→ Exercise description
Using the listing below, set down each line from the line containing "Task: Open AI 助手配置 chip icon item" through the line containing "This screenshot has height=2532, width=1170.", both ends included, exactly and with nothing added.

→ Excerpted records
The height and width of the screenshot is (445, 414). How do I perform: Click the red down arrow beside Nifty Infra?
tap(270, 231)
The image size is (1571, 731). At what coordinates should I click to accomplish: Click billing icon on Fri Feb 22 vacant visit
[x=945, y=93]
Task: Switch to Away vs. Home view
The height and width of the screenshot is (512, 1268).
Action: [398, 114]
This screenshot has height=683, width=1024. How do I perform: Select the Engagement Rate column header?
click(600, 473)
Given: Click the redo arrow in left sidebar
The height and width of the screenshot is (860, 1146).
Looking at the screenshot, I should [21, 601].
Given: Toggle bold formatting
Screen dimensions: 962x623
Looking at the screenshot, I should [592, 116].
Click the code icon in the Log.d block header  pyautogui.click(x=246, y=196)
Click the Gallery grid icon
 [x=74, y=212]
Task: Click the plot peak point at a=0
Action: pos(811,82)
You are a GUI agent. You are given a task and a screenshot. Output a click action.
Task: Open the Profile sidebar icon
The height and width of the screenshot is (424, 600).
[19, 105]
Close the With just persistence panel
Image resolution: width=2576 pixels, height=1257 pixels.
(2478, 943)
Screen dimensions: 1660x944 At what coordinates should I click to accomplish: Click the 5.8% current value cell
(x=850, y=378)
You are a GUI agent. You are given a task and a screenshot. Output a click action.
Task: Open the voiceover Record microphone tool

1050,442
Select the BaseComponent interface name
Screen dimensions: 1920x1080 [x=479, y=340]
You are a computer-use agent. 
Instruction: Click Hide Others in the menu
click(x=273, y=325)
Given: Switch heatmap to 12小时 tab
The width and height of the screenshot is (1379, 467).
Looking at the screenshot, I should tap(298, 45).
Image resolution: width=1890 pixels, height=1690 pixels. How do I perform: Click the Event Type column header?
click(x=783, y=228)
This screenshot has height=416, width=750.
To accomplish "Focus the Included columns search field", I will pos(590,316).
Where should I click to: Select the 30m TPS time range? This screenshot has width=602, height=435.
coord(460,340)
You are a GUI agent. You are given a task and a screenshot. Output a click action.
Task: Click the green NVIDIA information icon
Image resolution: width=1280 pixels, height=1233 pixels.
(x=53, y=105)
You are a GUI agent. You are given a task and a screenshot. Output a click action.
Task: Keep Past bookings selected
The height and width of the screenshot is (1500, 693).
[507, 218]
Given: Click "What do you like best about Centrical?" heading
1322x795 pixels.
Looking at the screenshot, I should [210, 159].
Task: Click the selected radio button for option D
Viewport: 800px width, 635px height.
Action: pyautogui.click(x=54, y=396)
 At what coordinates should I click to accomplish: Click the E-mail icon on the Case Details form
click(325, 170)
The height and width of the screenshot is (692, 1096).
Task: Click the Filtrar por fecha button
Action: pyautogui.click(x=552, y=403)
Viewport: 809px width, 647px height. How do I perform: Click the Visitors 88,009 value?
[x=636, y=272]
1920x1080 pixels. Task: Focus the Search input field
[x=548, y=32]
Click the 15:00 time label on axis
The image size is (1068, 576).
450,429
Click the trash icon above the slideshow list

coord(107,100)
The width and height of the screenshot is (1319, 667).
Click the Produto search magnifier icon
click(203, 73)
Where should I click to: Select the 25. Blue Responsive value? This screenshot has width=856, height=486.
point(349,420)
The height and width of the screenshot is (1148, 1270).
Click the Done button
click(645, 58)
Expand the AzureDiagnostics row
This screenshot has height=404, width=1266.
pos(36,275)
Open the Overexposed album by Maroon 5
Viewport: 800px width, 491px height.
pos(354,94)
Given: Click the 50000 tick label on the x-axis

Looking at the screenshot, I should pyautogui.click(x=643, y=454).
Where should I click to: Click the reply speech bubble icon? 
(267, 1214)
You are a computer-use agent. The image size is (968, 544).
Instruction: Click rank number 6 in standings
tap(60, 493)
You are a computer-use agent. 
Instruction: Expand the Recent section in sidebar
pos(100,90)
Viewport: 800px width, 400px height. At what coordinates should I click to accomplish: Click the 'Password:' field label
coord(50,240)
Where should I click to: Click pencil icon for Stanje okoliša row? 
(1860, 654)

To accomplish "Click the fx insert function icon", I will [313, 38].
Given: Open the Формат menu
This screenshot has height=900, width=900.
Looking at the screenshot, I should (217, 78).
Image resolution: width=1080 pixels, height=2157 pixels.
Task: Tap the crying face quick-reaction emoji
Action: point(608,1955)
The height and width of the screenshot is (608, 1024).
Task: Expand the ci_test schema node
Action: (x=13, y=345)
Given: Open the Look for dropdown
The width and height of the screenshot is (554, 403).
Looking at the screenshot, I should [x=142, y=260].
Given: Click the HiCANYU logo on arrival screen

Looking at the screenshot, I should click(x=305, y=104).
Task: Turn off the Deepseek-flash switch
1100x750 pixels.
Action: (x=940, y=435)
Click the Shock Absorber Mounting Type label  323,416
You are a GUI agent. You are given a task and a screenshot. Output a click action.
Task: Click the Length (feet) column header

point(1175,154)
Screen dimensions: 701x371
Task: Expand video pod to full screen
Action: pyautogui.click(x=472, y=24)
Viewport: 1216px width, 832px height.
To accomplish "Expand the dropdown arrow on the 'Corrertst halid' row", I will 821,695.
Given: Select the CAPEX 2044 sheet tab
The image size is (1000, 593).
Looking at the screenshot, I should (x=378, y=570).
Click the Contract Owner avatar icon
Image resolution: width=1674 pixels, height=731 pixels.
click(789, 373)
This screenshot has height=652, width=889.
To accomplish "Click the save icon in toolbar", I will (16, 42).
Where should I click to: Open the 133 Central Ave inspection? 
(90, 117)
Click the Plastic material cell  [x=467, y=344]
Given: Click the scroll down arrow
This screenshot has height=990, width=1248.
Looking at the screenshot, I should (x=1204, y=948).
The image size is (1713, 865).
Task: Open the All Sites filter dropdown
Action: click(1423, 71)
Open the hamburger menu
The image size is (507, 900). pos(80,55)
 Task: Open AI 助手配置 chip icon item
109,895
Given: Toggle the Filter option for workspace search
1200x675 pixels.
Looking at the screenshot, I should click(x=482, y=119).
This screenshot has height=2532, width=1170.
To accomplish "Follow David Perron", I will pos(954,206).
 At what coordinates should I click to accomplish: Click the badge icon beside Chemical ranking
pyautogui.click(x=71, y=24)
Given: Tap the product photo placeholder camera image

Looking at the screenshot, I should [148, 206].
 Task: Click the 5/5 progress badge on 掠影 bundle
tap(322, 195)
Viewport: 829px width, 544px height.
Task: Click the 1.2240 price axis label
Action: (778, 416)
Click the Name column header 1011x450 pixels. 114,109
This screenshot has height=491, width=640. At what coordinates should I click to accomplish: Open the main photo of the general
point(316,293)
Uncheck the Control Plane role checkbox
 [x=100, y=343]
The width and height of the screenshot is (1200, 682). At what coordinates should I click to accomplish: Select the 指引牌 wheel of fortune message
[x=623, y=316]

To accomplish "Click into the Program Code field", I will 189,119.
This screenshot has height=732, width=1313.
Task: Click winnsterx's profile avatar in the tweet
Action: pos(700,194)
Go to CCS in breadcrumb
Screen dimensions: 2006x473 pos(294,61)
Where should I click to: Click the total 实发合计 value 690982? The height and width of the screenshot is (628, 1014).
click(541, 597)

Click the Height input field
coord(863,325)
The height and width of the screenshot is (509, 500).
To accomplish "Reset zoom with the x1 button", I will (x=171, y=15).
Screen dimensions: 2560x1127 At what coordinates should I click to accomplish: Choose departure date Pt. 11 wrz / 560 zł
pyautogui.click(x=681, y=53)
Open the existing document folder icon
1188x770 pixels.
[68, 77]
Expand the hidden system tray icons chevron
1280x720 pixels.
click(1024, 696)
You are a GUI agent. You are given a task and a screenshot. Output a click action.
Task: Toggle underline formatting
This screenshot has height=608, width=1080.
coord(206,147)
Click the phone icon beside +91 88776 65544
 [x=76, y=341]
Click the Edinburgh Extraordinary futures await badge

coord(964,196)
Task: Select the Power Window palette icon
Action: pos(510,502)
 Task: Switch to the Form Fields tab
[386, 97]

→ Task result
 Task: Open AI 助手配置 chip icon item
109,895
Given: Toggle the Filter option for workspace search
1200x675 pixels.
Looking at the screenshot, I should click(x=482, y=119).
This screenshot has height=2532, width=1170.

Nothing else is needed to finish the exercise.